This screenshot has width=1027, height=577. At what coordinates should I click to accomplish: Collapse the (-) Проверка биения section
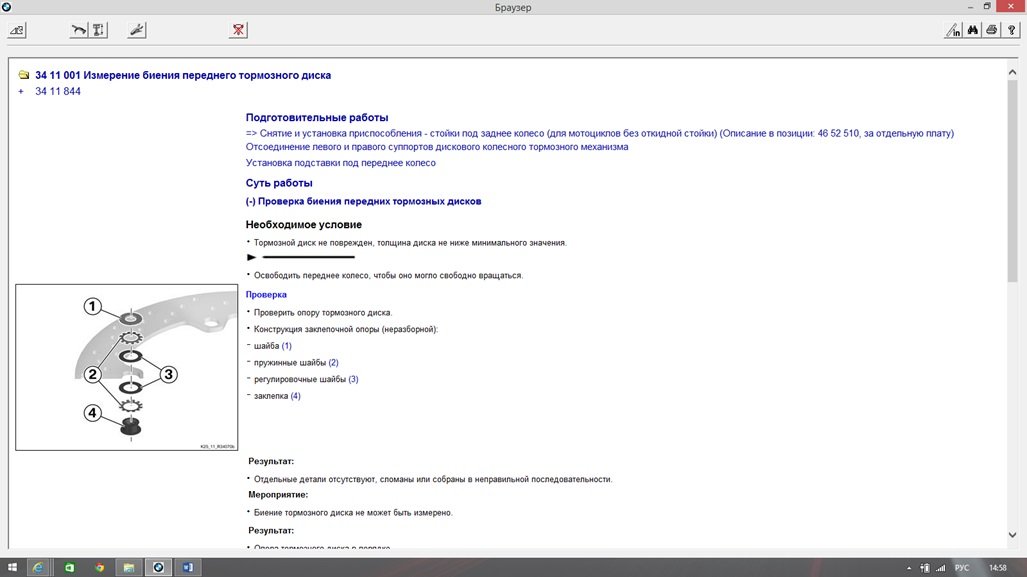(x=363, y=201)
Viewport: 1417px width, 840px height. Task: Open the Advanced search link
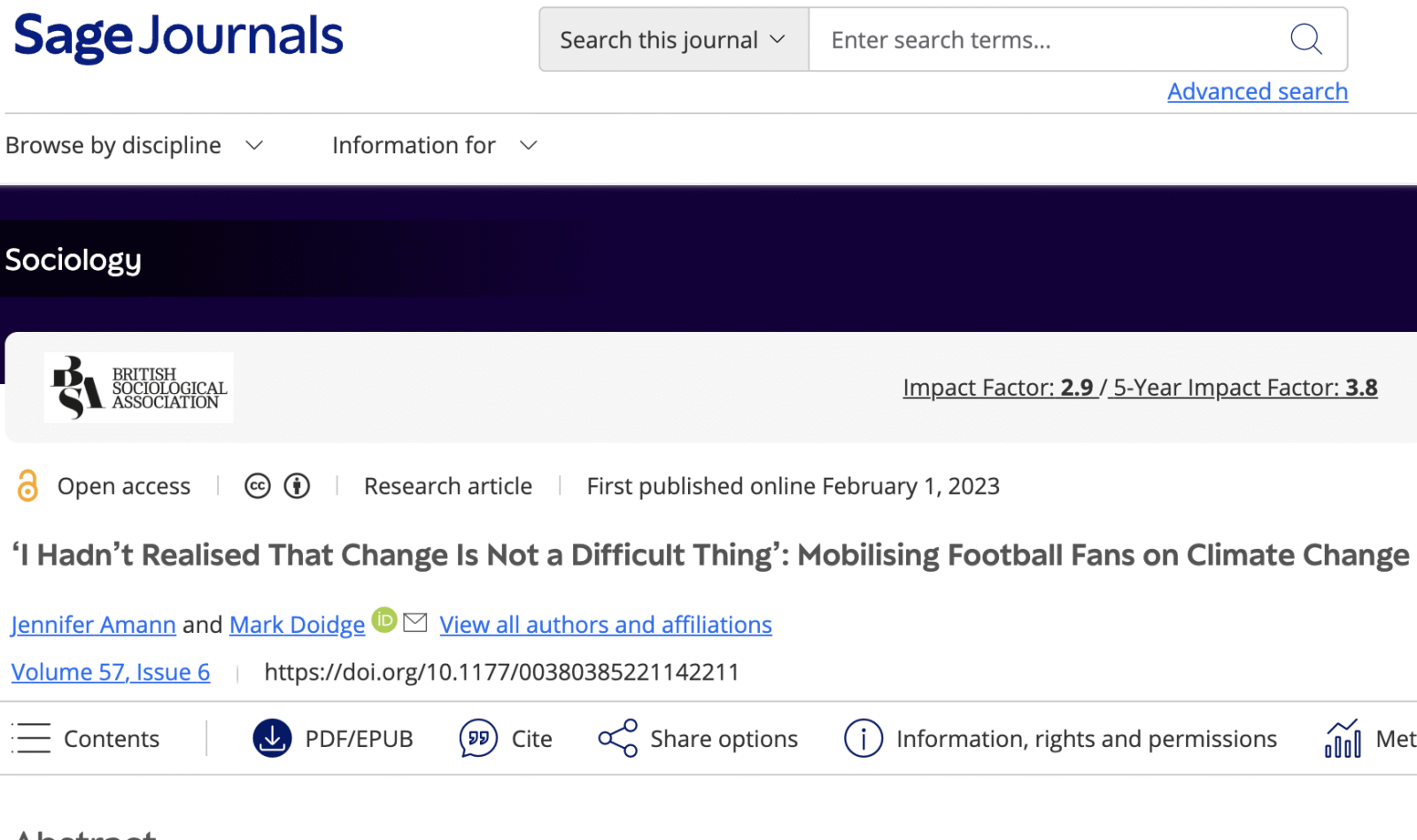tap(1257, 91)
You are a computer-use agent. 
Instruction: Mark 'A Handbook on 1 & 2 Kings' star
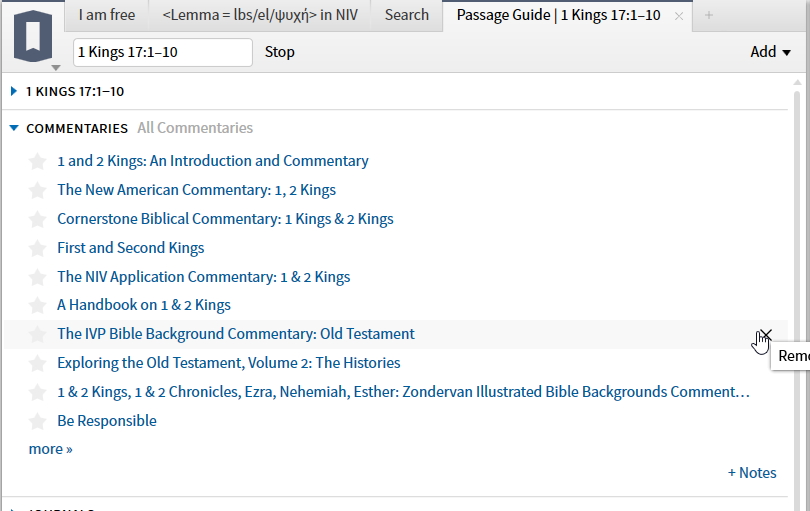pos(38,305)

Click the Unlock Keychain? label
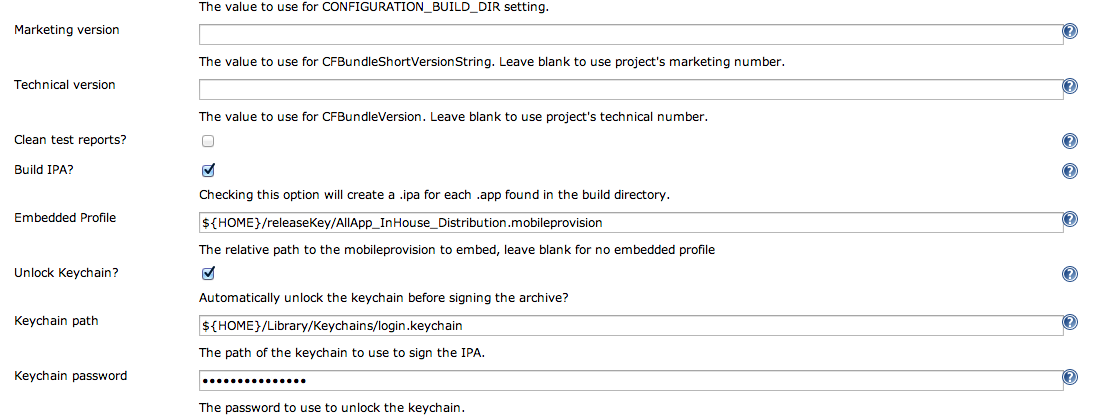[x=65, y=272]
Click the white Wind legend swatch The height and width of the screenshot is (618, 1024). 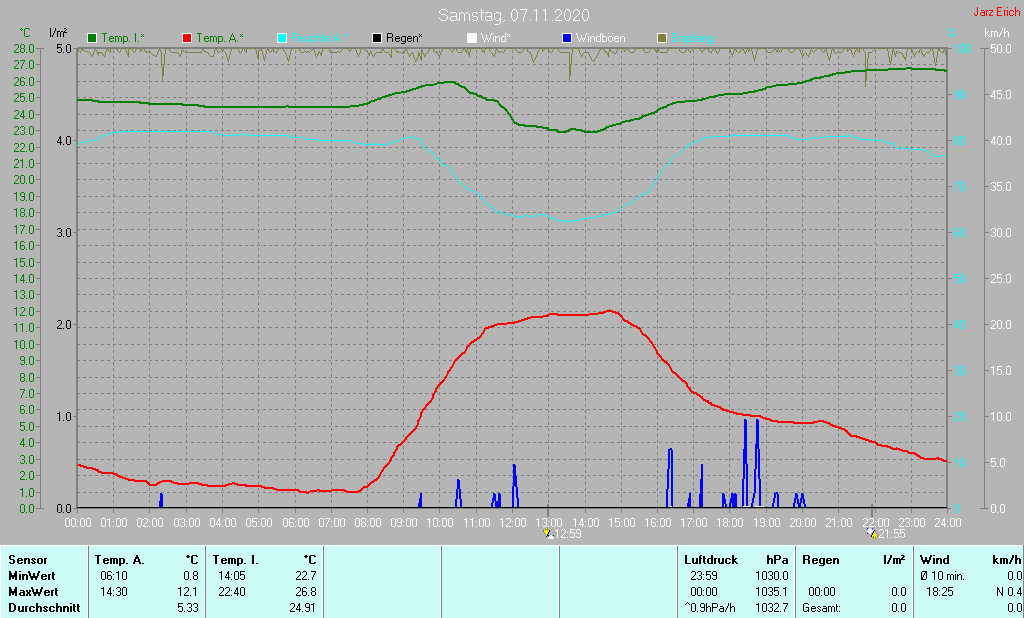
==================================================
Reproduce the material in full, word for word, and omit the pictures.

→ **SOLUTION TO THE EXERCISE**:
This screenshot has width=1027, height=577. At what coordinates should I click to accomplish: Collapse the (-) Проверка биения section
(x=363, y=201)
Viewport: 1417px width, 840px height. Task: Open the Advanced search link
tap(1257, 91)
You are a computer-use agent. 
Instruction: Mark 'A Handbook on 1 & 2 Kings' star
pos(38,305)

Click the Unlock Keychain? label
[x=65, y=272]
Click the white Wind legend swatch The height and width of the screenshot is (618, 1024). 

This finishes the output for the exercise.